The new rules establish a two-stage certification process.

Two-Step Process

Prospective teachers who major as an undergraduate in the arts and sciences and who spend some time in the field observing classes and student-teaching will be eligible, by 1992, to apply for a provisional certificate. To earn that certificate, they will also have to demonstrate their competence in a wide range of classroom skills.

"We wanted to build in some flexibility for universities," Ms. Zelman said. "It will be up to them to determine how their students should acquire those skills."

The provisional certificate, valid for five years, will enable prospective teachers to get a job in the field at a starting teacher's pay. Over the course of the five years, the new teachers will be assigned veteran teachers who will serve as their mentors. They will also be required to earn a master's degree and to demonstrate their skills in their areas of "pedagogical content knowledge."

"It won't be enough to know history," Ms. Zelman said. "You'll have to know how to teach history."

The beginning teachers will then be eligible for the second stage of the process--a lifetime teaching certificate. The first of those permanent certificates will be issued in 1994.
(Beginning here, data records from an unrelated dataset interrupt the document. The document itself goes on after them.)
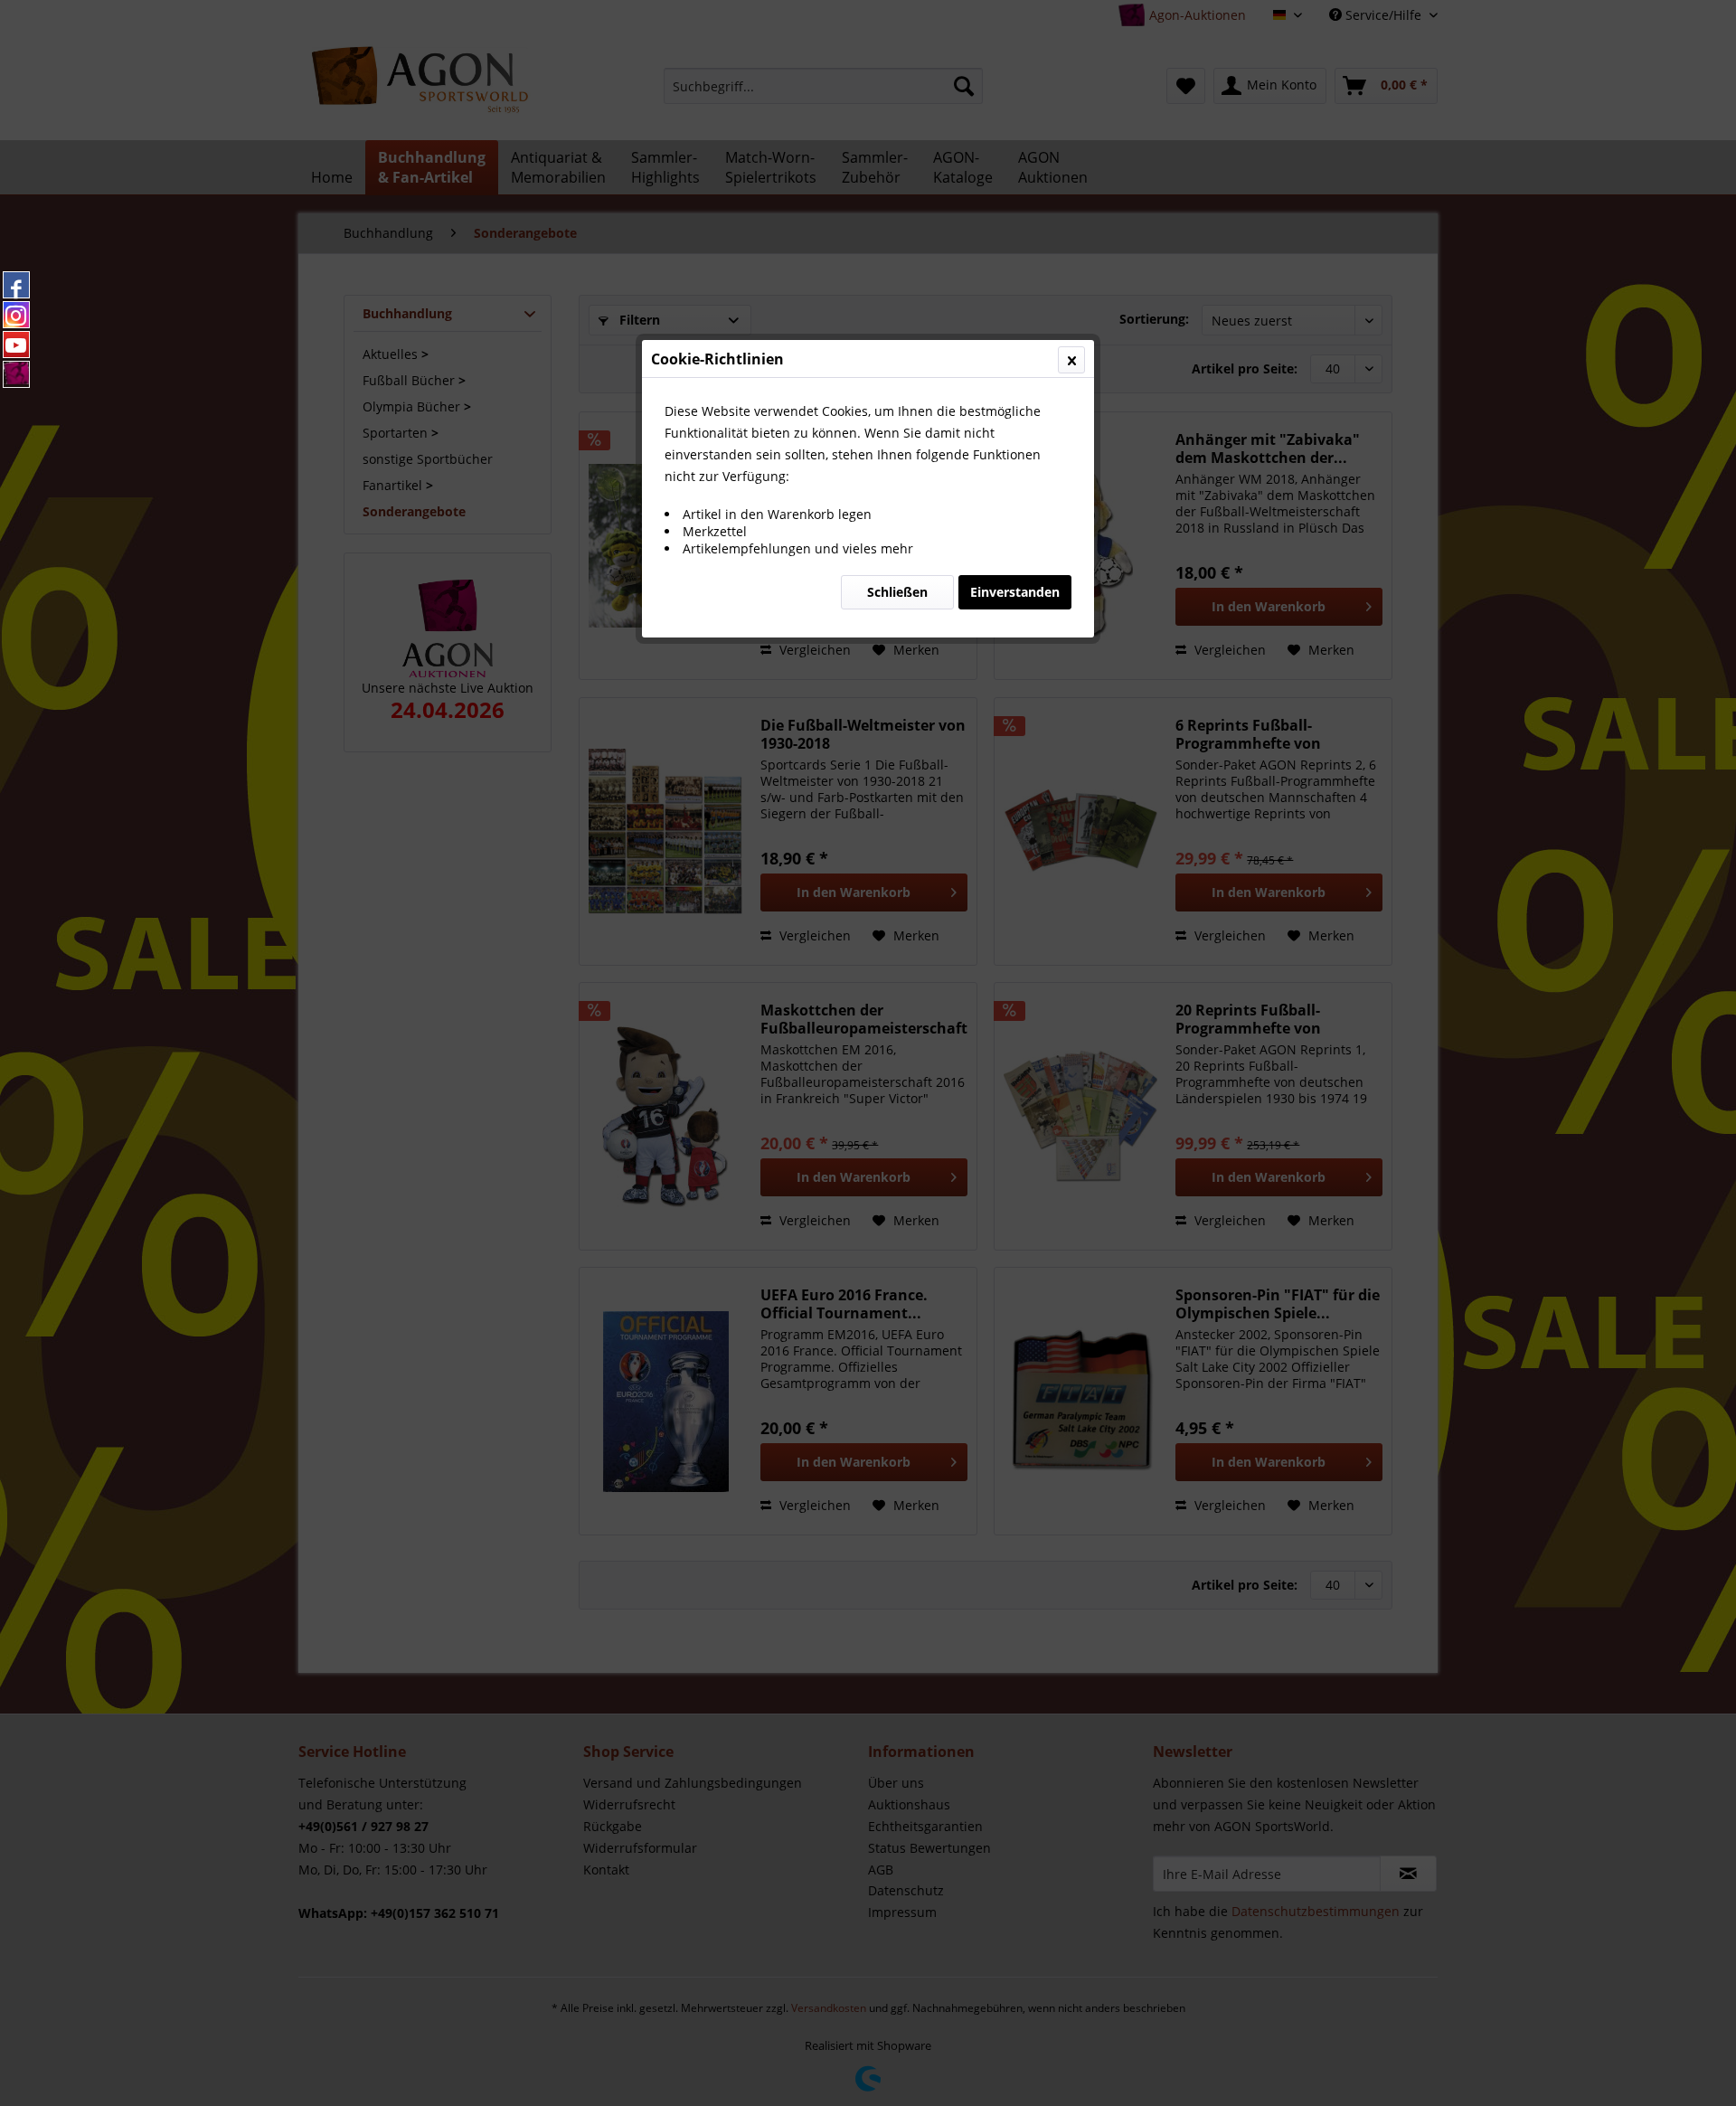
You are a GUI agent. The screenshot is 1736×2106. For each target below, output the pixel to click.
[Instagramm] (16, 314)
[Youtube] (16, 344)
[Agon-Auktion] (16, 374)
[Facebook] (16, 284)
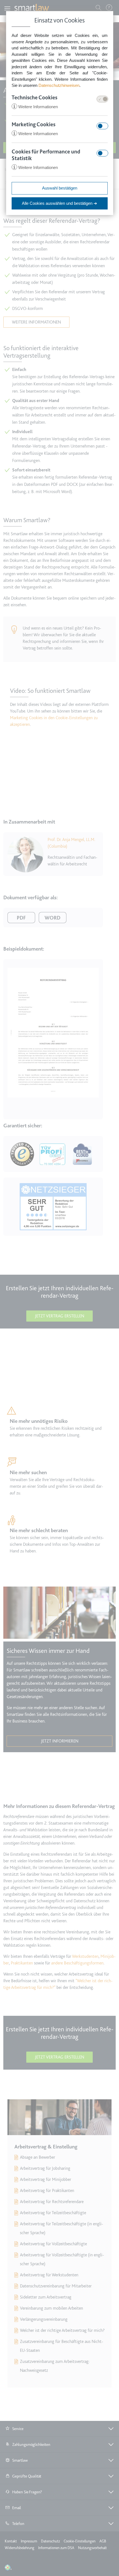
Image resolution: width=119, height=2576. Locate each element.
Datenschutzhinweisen (58, 85)
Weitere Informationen (35, 106)
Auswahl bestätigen (59, 188)
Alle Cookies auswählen (59, 203)
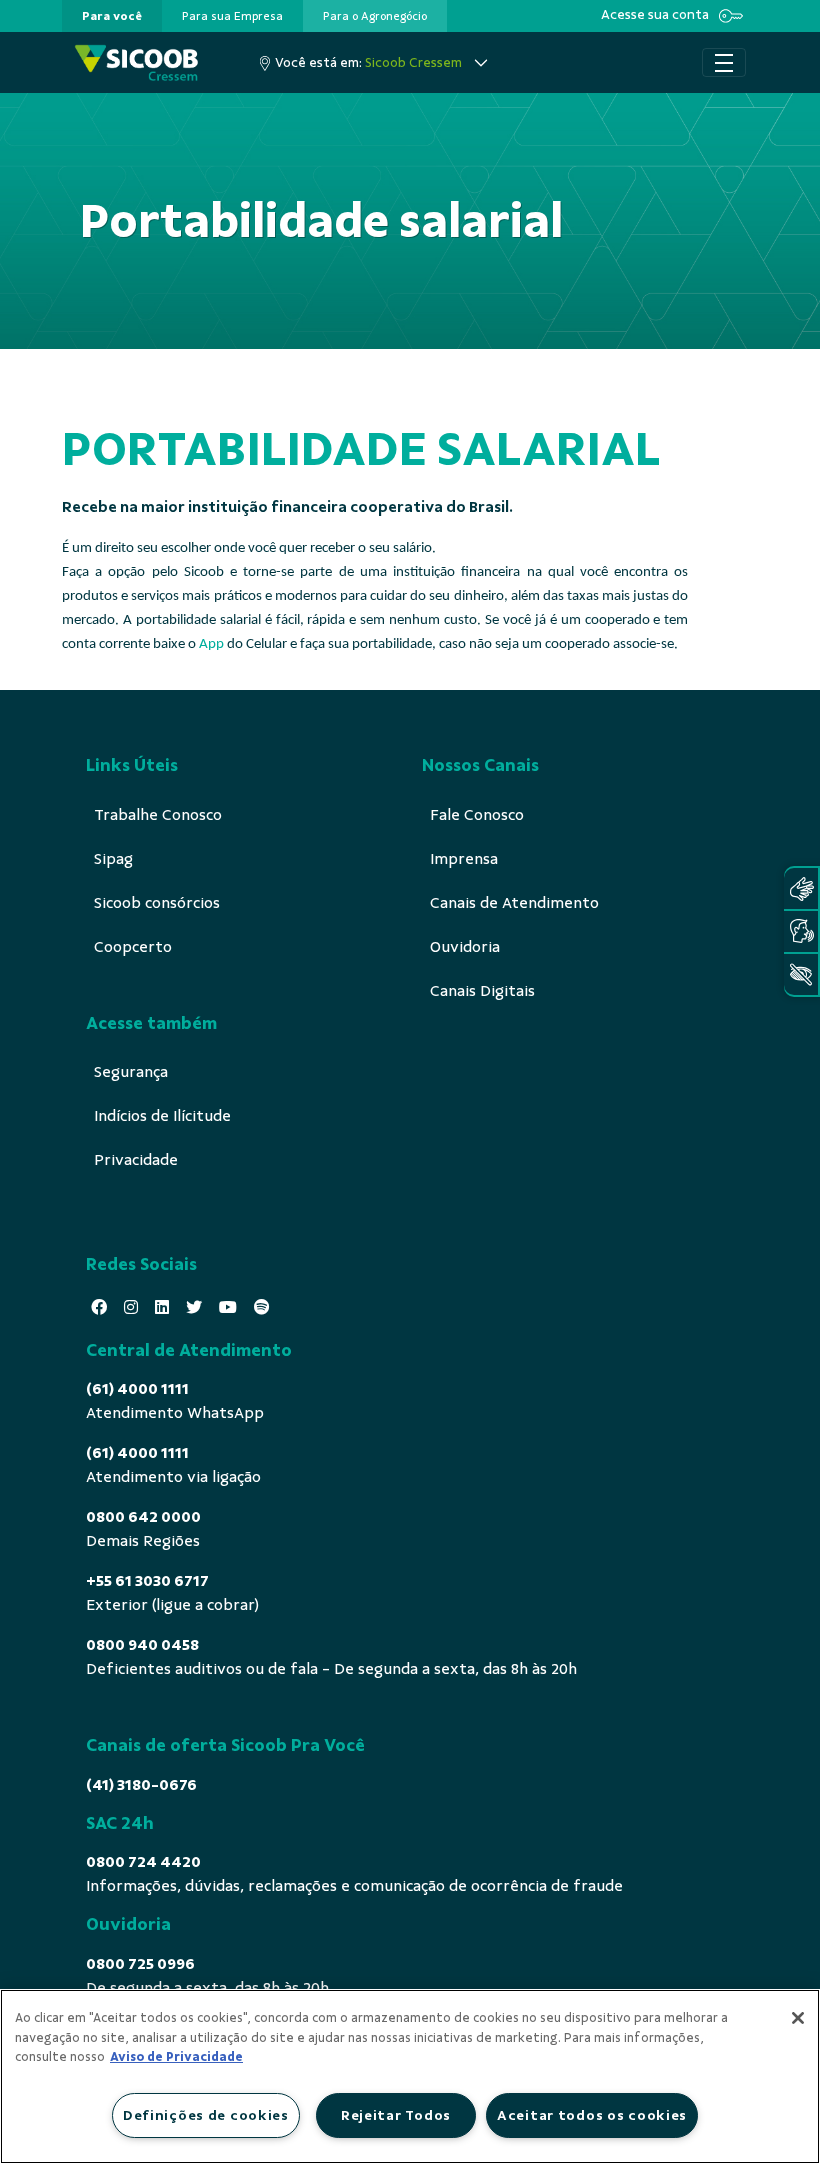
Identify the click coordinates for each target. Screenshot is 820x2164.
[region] (410, 2076)
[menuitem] (112, 16)
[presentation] (112, 16)
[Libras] (801, 888)
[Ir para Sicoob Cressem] (136, 62)
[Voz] (801, 931)
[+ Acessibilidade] (801, 974)
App (211, 644)
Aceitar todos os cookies (592, 2115)
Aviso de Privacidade (176, 2057)
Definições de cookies (206, 2115)
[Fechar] (798, 2018)
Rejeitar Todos (396, 2115)
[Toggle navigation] (724, 63)
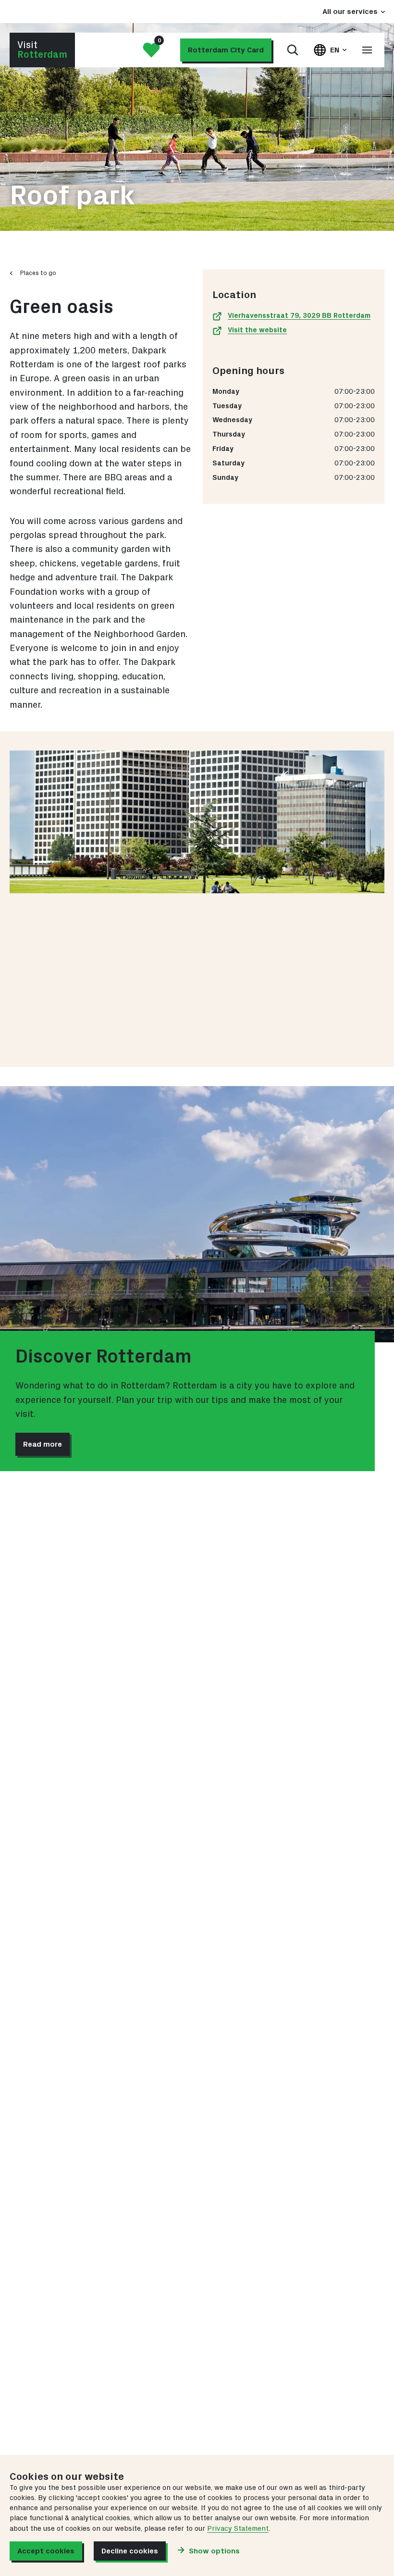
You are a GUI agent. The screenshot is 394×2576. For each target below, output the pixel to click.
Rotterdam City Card (226, 50)
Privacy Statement (238, 2528)
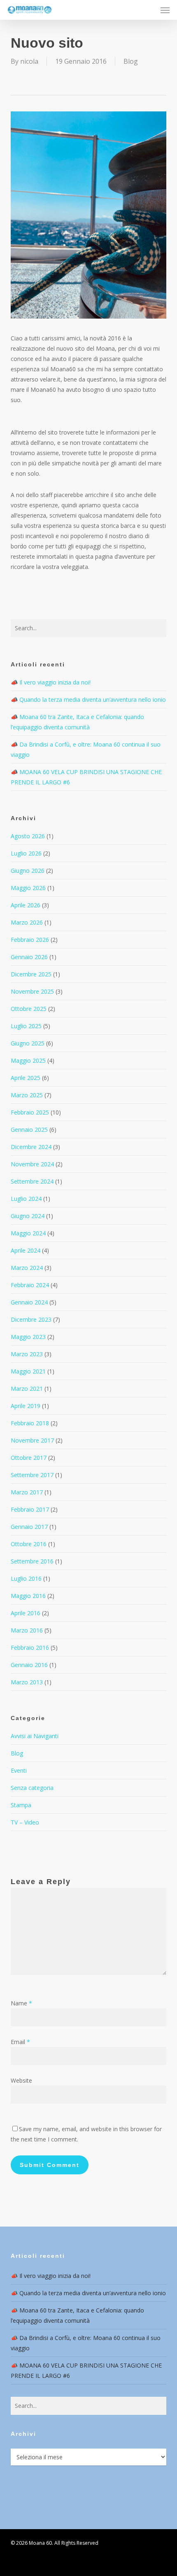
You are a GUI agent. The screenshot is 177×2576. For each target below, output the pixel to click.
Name (21, 2003)
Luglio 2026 (26, 853)
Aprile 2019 (25, 1406)
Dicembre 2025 (31, 974)
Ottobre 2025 (29, 1009)
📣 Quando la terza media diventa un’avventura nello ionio (88, 699)
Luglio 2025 (26, 1026)
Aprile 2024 (25, 1250)
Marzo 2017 (27, 1492)
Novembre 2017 (32, 1440)
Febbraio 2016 (30, 1647)
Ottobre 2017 (29, 1457)
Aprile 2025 (25, 1078)
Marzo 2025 (27, 1095)
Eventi (19, 1770)
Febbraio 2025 (30, 1112)
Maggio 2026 (28, 888)
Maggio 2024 (28, 1233)
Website (21, 2080)
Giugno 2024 (27, 1216)
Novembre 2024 (32, 1164)
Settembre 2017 (32, 1475)
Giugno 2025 (27, 1043)
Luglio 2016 (26, 1578)
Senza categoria (32, 1788)
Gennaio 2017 (29, 1527)
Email (20, 2042)
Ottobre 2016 (29, 1544)
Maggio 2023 (28, 1337)
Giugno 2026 (27, 870)
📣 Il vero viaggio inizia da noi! (51, 682)
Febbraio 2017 (30, 1509)
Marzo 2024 (27, 1268)
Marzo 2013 (27, 1682)
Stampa (21, 1805)
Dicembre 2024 (31, 1147)
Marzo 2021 (27, 1388)
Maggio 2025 (28, 1060)
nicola (29, 61)
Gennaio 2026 (29, 957)
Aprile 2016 (25, 1613)
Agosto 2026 (28, 836)
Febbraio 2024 (30, 1285)
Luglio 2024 (26, 1198)
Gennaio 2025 (29, 1129)
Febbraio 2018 (30, 1423)
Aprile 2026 (25, 905)
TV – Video (25, 1822)
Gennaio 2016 (29, 1665)
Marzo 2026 (27, 922)
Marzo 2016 (27, 1630)
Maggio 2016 (28, 1596)
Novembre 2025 (32, 991)
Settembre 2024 (32, 1181)
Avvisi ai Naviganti (34, 1736)
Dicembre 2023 (31, 1319)
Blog (130, 61)
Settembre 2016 (32, 1561)
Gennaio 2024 (29, 1302)
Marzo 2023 (27, 1354)
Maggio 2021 (28, 1371)
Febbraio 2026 (30, 939)
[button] (165, 10)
"When they finish, not only will these teachers have a major in the arts and sciences, but they will also have some work in pedagogy, some teaching experience, and some mentoring," said Norma S. Rees, vice chancellor of academic affairs and policy and planning for the State Board of Regents for Higher Education, which has worked closely with the state school board in the two-year-long effort to develop the new regulations.

Who Pays?

The new rules were praised last week by Gov. Michael S. Dukakis, who said they would help "attract the best and the brightest" to the state's teaching profession.

Critics, however, said the new regulations leave unanswered a number of questions. Primary among them is how--or if--the financially strapped state will pay for the mentor teachers needed to make the program work.

"If they have to leave their class and drive to a neighboring town where there might be a new physics teacher, who will pay their expenses?" said Stephen Wollmer, communications director for the Massachusetts Teachers Association. The union expressed reservations but supported the new regulations.

"Who will pay for the substitute for their class?" Mr. Wollmer added. He also said it was unclear whether mentor teachers' salaries would be increased to compensate for their added responsibilities.

Ms. Zelman said a number of state-level working groups are meeting in an effort to resolve such questions. She said state education officials also plan to press for a state law to lend some legislative backing to the mentor program and possibly provide funding by the time it is scheduled to begin in 1994.

The new regulations closely mirror a 1987 report by a joint task force of the state's higher-education board and the state board of education. The state school board promulgated the new rules after a similar bill in the state legislature became bogged down over concerns about the state's current fiscal crisis.